What about overzealous weightlifters? A widely-cited 2022 study from the Japanese sports science professor Haruki Momma found that resistance training did, in fact, reduce one’s risk of all-cause mortality, but that the maximum benefits appeared to top out at 30 to 60 minutes per week. The study cautioned that more research is needed to determine the potential benefits (or downsides) of high volume muscle-strengthening exercise.

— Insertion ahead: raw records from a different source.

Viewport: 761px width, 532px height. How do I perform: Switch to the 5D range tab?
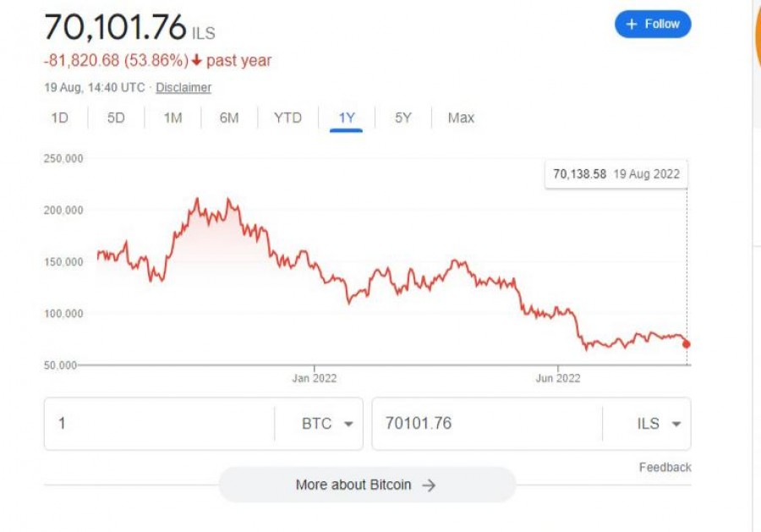(x=116, y=118)
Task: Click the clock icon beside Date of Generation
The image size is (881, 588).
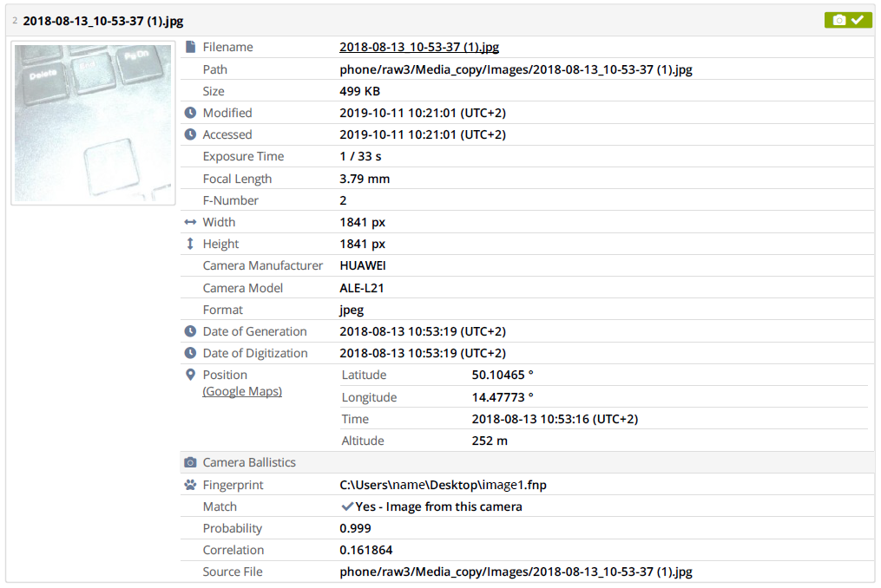Action: 191,330
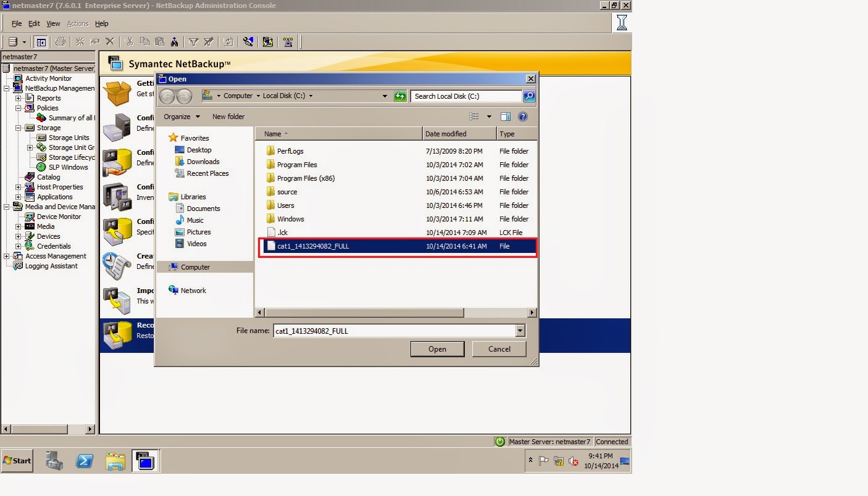Click the Paste toolbar icon

161,41
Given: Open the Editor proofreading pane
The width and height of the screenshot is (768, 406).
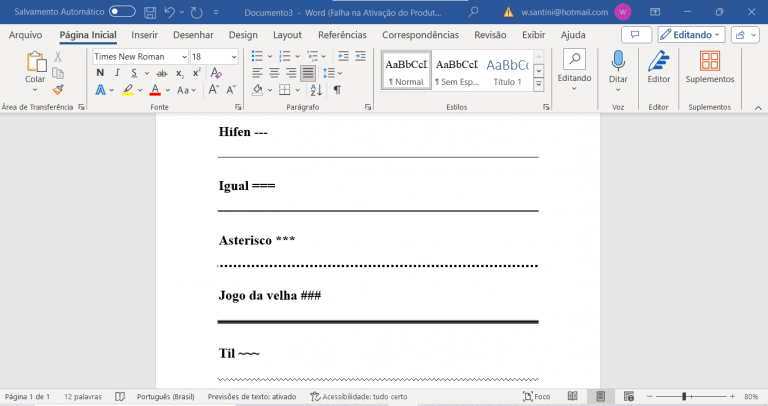Looking at the screenshot, I should (x=658, y=67).
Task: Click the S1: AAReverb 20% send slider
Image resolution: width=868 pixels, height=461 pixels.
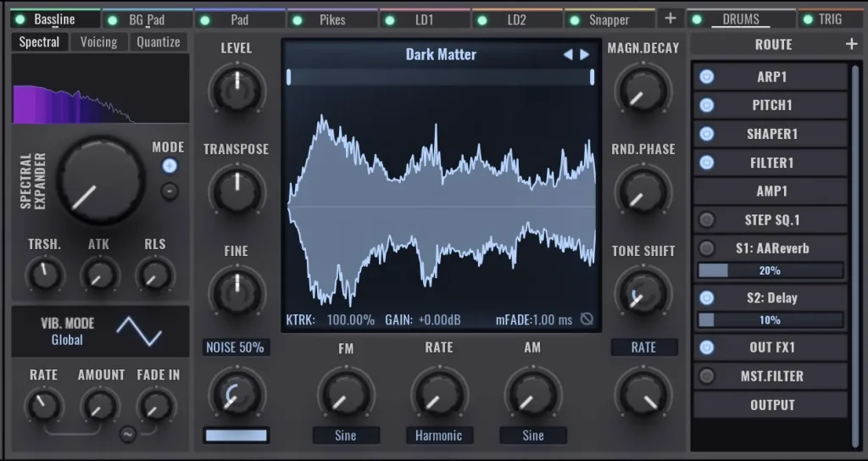Action: pos(770,270)
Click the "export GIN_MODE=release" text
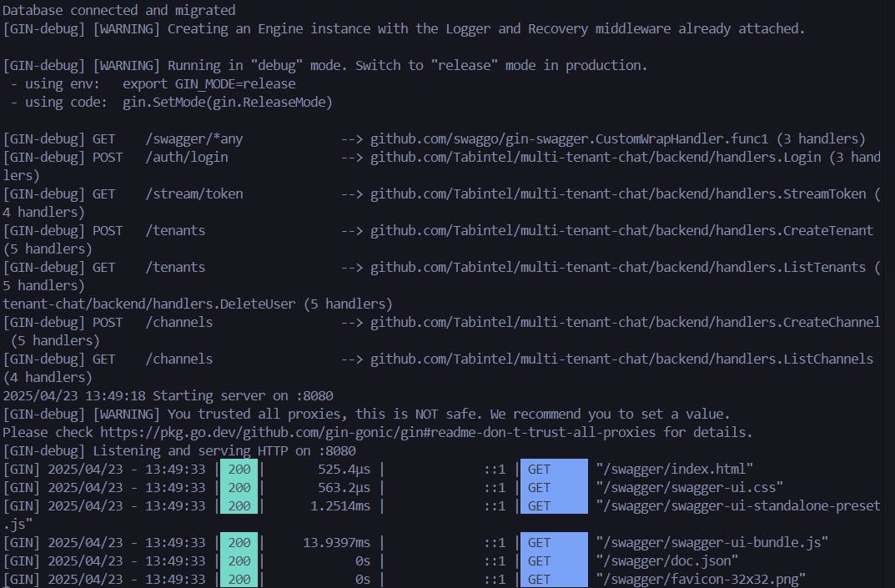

To that end, Lee told me that he had just received a grant to conduct a year-long study to compare the effects of a weekly weightlifting regimen of varying degrees of intensity–from zero to 120 minutes per week.

The Difference in Benefits for Men vs. Women

Unsurprisingly, more research is also needed when it comes to assessing the relative benefits of exercise for men and women. That was the upshot of another JACC paper published this year, titled “Sex Differences in Association of Physical Activity With All-Cause and Cardiovascular Mortality.” The authors of the study examined the relationship between the exercise habits of 412,413 Americans (55 percent women) and all-cause and cardiovascular mortality from 1997 through 2019. Looking at the data for nearly 40,000 deaths in this time period, the authors of the study found that men got the greatest mortality benefit (18 percent risk reduction in all-cause mortality) from 300 minutes per week of moderate-to-vigorous physical activity (MVPA). Notably, women got a similar benefit from only 140 minutes per week of MVPA.

Sex difference was significant when it came to the specific benefits of muscle-strengthening exercises, too. Among those who regularly engaged in muscle-strengthening activities, men showed a cardiovascular risk reduction of 11 percent, while among women, the risk reduction was a whopping 30 percent.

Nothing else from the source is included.